_Records from a dataset_.
━━━━━━━━━━━━━━━━

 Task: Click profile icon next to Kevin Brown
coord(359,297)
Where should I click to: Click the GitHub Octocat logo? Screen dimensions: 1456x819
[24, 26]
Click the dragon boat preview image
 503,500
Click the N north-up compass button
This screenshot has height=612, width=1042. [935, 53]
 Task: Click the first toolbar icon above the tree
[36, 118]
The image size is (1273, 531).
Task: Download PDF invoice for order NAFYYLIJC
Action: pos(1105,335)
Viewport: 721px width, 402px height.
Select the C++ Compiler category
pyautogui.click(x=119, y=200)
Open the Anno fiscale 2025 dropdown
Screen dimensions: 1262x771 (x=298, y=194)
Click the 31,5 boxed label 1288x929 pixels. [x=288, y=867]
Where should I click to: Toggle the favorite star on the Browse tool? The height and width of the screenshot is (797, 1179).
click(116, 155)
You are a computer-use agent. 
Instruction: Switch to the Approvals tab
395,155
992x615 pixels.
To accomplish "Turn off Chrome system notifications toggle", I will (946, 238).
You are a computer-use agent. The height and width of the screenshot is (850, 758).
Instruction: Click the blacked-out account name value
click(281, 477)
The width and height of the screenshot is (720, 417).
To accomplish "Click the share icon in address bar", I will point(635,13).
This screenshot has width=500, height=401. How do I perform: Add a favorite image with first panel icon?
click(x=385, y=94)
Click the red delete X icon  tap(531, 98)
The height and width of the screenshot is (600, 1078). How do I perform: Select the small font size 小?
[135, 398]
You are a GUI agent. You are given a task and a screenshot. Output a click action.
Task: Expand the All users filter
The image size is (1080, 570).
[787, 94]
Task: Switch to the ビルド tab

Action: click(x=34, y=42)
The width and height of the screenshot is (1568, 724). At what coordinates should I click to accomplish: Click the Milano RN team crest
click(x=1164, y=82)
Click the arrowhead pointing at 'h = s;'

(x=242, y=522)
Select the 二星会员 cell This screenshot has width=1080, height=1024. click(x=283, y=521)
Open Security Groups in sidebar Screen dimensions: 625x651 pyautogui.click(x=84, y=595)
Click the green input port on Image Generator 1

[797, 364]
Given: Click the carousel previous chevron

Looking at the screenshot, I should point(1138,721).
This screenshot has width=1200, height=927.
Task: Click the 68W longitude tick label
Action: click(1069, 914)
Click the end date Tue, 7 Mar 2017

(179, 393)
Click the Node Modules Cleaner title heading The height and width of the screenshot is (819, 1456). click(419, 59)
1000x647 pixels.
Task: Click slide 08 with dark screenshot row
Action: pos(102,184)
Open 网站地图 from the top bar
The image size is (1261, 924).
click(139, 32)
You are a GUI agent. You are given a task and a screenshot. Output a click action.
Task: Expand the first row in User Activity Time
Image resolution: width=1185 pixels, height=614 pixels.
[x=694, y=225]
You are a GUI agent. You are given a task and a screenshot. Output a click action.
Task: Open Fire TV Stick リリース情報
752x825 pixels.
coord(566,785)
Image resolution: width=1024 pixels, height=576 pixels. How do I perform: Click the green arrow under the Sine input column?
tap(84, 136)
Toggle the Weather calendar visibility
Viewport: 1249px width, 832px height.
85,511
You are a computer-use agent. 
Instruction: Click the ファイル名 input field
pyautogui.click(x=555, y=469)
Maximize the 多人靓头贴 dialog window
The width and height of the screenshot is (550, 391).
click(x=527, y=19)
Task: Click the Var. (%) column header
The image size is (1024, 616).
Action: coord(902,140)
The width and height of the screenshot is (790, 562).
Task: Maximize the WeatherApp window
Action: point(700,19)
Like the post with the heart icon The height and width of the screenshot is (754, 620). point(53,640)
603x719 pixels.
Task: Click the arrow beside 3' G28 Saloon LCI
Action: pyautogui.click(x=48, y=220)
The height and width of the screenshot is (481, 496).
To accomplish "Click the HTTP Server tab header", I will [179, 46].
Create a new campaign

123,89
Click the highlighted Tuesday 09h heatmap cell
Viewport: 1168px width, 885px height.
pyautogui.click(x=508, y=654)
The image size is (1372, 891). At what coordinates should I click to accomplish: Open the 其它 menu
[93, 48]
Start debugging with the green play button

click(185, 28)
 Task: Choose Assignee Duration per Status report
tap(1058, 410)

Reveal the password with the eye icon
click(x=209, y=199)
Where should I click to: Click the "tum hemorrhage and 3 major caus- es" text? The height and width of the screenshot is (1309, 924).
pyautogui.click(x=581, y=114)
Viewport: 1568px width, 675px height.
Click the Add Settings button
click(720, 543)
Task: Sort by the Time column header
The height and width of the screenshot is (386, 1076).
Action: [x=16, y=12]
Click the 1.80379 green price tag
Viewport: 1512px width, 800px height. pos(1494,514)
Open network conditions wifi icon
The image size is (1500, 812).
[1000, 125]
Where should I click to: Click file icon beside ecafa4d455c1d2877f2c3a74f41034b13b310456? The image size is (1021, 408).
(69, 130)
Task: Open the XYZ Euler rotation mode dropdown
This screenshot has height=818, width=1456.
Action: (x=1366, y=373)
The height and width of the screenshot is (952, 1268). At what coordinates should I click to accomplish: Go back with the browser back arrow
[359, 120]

━━━━━━━━━━━━━━━━

_TASK TO CARRY OUT_.
Your reply must repeat the entries above exactly and in full.

_OUTPUT BELOW_.
 Task: Click profile icon next to Kevin Brown
coord(359,297)
Where should I click to: Click the GitHub Octocat logo? Screen dimensions: 1456x819
[24, 26]
Click the dragon boat preview image
 503,500
Click the N north-up compass button
This screenshot has height=612, width=1042. [935, 53]
 Task: Click the first toolbar icon above the tree
[36, 118]
The image size is (1273, 531).
Task: Download PDF invoice for order NAFYYLIJC
Action: pos(1105,335)
Viewport: 721px width, 402px height.
Select the C++ Compiler category
pyautogui.click(x=119, y=200)
Open the Anno fiscale 2025 dropdown
Screen dimensions: 1262x771 (x=298, y=194)
Click the 31,5 boxed label 1288x929 pixels. [x=288, y=867]
Where should I click to: Toggle the favorite star on the Browse tool? The height and width of the screenshot is (797, 1179).
click(116, 155)
You are a computer-use agent. 
Instruction: Switch to the Approvals tab
395,155
992x615 pixels.
To accomplish "Turn off Chrome system notifications toggle", I will (946, 238).
You are a computer-use agent. The height and width of the screenshot is (850, 758).
Instruction: Click the blacked-out account name value
click(281, 477)
The width and height of the screenshot is (720, 417).
To accomplish "Click the share icon in address bar", I will point(635,13).
This screenshot has width=500, height=401. How do I perform: Add a favorite image with first panel icon?
click(x=385, y=94)
Click the red delete X icon  tap(531, 98)
The height and width of the screenshot is (600, 1078). How do I perform: Select the small font size 小?
[135, 398]
You are a GUI agent. You are given a task and a screenshot. Output a click action.
Task: Expand the All users filter
The image size is (1080, 570).
[787, 94]
Task: Switch to the ビルド tab

Action: click(x=34, y=42)
The width and height of the screenshot is (1568, 724). At what coordinates should I click to accomplish: Click the Milano RN team crest
click(x=1164, y=82)
Click the arrowhead pointing at 'h = s;'

(x=242, y=522)
Select the 二星会员 cell This screenshot has width=1080, height=1024. click(x=283, y=521)
Open Security Groups in sidebar Screen dimensions: 625x651 pyautogui.click(x=84, y=595)
Click the green input port on Image Generator 1

[797, 364]
Given: Click the carousel previous chevron

Looking at the screenshot, I should point(1138,721).
This screenshot has width=1200, height=927.
Task: Click the 68W longitude tick label
Action: click(1069, 914)
Click the end date Tue, 7 Mar 2017

(179, 393)
Click the Node Modules Cleaner title heading The height and width of the screenshot is (819, 1456). click(419, 59)
1000x647 pixels.
Task: Click slide 08 with dark screenshot row
Action: pos(102,184)
Open 网站地图 from the top bar
The image size is (1261, 924).
click(139, 32)
You are a GUI agent. You are given a task and a screenshot. Output a click action.
Task: Expand the first row in User Activity Time
Image resolution: width=1185 pixels, height=614 pixels.
[x=694, y=225]
You are a GUI agent. You are given a task and a screenshot. Output a click action.
Task: Open Fire TV Stick リリース情報
752x825 pixels.
coord(566,785)
Image resolution: width=1024 pixels, height=576 pixels. How do I perform: Click the green arrow under the Sine input column?
tap(84, 136)
Toggle the Weather calendar visibility
Viewport: 1249px width, 832px height.
85,511
You are a computer-use agent. 
Instruction: Click the ファイル名 input field
pyautogui.click(x=555, y=469)
Maximize the 多人靓头贴 dialog window
The width and height of the screenshot is (550, 391).
click(x=527, y=19)
Task: Click the Var. (%) column header
The image size is (1024, 616).
Action: coord(902,140)
The width and height of the screenshot is (790, 562).
Task: Maximize the WeatherApp window
Action: point(700,19)
Like the post with the heart icon The height and width of the screenshot is (754, 620). point(53,640)
603x719 pixels.
Task: Click the arrow beside 3' G28 Saloon LCI
Action: pyautogui.click(x=48, y=220)
The height and width of the screenshot is (481, 496).
To accomplish "Click the HTTP Server tab header", I will [179, 46].
Create a new campaign

123,89
Click the highlighted Tuesday 09h heatmap cell
Viewport: 1168px width, 885px height.
pyautogui.click(x=508, y=654)
The image size is (1372, 891). At what coordinates should I click to accomplish: Open the 其它 menu
[93, 48]
Start debugging with the green play button

click(185, 28)
 Task: Choose Assignee Duration per Status report
tap(1058, 410)

Reveal the password with the eye icon
click(x=209, y=199)
Where should I click to: Click the "tum hemorrhage and 3 major caus- es" text? The height and width of the screenshot is (1309, 924).
pyautogui.click(x=581, y=114)
Viewport: 1568px width, 675px height.
Click the Add Settings button
click(720, 543)
Task: Sort by the Time column header
The height and width of the screenshot is (386, 1076).
Action: [x=16, y=12]
Click the 1.80379 green price tag
Viewport: 1512px width, 800px height. pos(1494,514)
Open network conditions wifi icon
The image size is (1500, 812).
[1000, 125]
Where should I click to: Click file icon beside ecafa4d455c1d2877f2c3a74f41034b13b310456? The image size is (1021, 408).
(69, 130)
Task: Open the XYZ Euler rotation mode dropdown
This screenshot has height=818, width=1456.
Action: (x=1366, y=373)
The height and width of the screenshot is (952, 1268). At what coordinates should I click to accomplish: Go back with the browser back arrow
[359, 120]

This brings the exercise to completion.